Written request 1:
In the post about rebuilding a binary tree, which two visits of the tree had been stored before it was deleted?
Written request 2:
Print the part of the binary tree post from "Then, your little" to "to rebuild it?", word for word.

━━ Text to read ━━

Imagine you have a Binary Tree, with those characteristics:

  • Nodes do not respect any order relation – In other words: it’s not a Binary Search Tree of any kind
  • Every node appears once and only once within the tree
A nice Binary Tree
A nice Binary Tree

Then, your little brother passes by your desk and, to upset you, deletes the tree from your computer memory/HD (yeah, I know, I’m pathetic at inventing hypothetical situations :-P ).

Fortunately though, you previously did a Pre-Order and an In-Order visit of your tree, and stored the result in an 2 nice array.

Can you rebuild the original tree structure out of this 2 array?

How are you going to rebuild it?

Yes, you can! (Sorry, I couldn’t resist). And it’s quite easy as well. What you have to do, is the following:

  • Take the first element of the PreOrder Array and use it as root of a new tree
  • Find the position of this New Node in the InOrder Array, scanning it from 0 to n-1 (n is the number of Nodes)

━━━
━━ Source data ━━

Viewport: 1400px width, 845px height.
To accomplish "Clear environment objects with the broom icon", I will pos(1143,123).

━━━

Correct output 1:
A Pre-Order visit and an In-Order visit.

Correct output 2:
Then, your little brother passes by your desk and, to upset you, deletes the tree from your computer memory/HD (yeah, I know, I’m pathetic at inventing hypothetical situations :-P ).

Fortunately though, you previously did a Pre-Order and an In-Order visit of your tree, and stored the result in an 2 nice array.

Can you rebuild the original tree structure out of this 2 array?

How are you going to rebuild it?